European stocks posted their worst fall in three months on Monday as fears of a second wave of Covid-19 infections hit travel and leisure shares, while banks tumbled on a report of about $2 trillion worth of suspect transfers by leading lenders.
There could be up to 50,000 new coronavirus cases per day in Britain by the middle of October if the pandemic continues at its current pace, the country's chief scientist adviser has warned. On Sunday, health minister Matt Hancock said a second national lockdown was possible.
"We suspect equities would fall sharply and indiscriminately, similar to what happened in February-March or in June ... if the rise in new cases in Europe seriously undermined the global economic recovery," said Simona Gambarini, markets economist at Capital Economics.
London’s Ftse 100 was the worst-hit blue chip index in Europe, falling about 3.4 per cent.
Dublin's Iseq was hit hard, falling 3.5 per cent to 6,253, one of its largest daily falls in weeks. Ryanair fell 5 per cent as the outlook for Europe's travel sector darkened again with several countries facing further Covid restrictions or the possibility of another lockdown.
The worsening economic outlook hit financial stocks here, with Bank of Ireland and AIB down 3.7 per cent and 5 per cent respectively. Swiss-Irish baked goods giant Aryzta fell a further 4 per cent to 61 cent as investors speculated on whether a deal to sell the group was still on after last week's boardroom coup.
The potential reimposition of restrictions also a proved a negative for the home builders Glenveagh and Cairn Homes, which fell 4 per cent and 3 per cent.

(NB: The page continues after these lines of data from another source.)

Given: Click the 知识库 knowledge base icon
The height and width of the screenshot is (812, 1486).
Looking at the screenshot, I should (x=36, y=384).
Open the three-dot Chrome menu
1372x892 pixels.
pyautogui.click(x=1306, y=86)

Building materials group CRH was down 6 per cent at €29.94 while insulation specialist Kingspan dropped 1.3 per cent to €73. Food giant Glanbia was one of the few risers, increasing 4 per cent to €8.74. Packaging firm Smurfit Kappa was down 4.5 per cent to €31.78.
The Ftse 100 plunged to its worst day in three months on the back of fears that a second wave of Covid-19 would force the government to launch harsh lockdown measures.
All but four firms in the top index closed in the red as traders witnessed the index hit a four-month intra-day low before recovering marginally later in the session. Shares in hospitality and leisure firms were particularly dented by the rapid sell-off.
London's top flight closed 202.76 points lower at 5,804.29 at the end of trading on Monday. Airline and pub stocks were particularly hard hit by lockdown fears, with British Airways owner IAG hitting the foot of the Ftse, while Mitchell & Butlers and JD Wetherspoon both plunged in value.
The pan-European Stoxx 600 was down 3.2 per cent, a fall not matched since early June. Europe's travel and leisure index fell 5.2 per cent, its worst two-day drop since April, with airlines such as Lufthansa down 9.5 per cent.
European banks slumped 5.7 per cent to hover near record lows after lenders including HSBC and Standard Chartered were named in a cache of leaked documents that said they had transferred large sums of suspect funds over the past two decades.
HSBC's shares in Hong Kong and Standard Chartered's in London fell on Monday to their lowest since at least 1998. Barclays and Deutsche Bank, which were also mentioned in the report, slipped 5.4 per cent and 8.8 per cent, respectively.
Wall Street's main indexes hit their lowest in nearly seven weeks on Monday as concerns about fresh coronavirus-driven lockdowns and a stalemate in Congress over more fiscal stimulus raised fears about another hit to the domestic economy.
JPMorgan Chase and Bank of New York Mellon fell 4.4 per cent and 4.9 per cent, respectively, on reports that several global banks moved large sums of allegedly illicit funds over nearly two decades despite red flags about the origins of the money.
The S&P banking subindex lost 4.3 per cent. Nikola Corp crashed 20.3 per cent after its founder, Trevor Milton, stepped down as executive chairman following a public squabble with a short-seller over allegations of nepotism and fraud.
General Motors, which took an 11 per cent stake in Nikola for about $2 billion earlier this month, slipped 6.7 per cent. Airline, hotel and cruise companies tracked declines in their European peers as the UK signalled the possibility of a second national lockdown.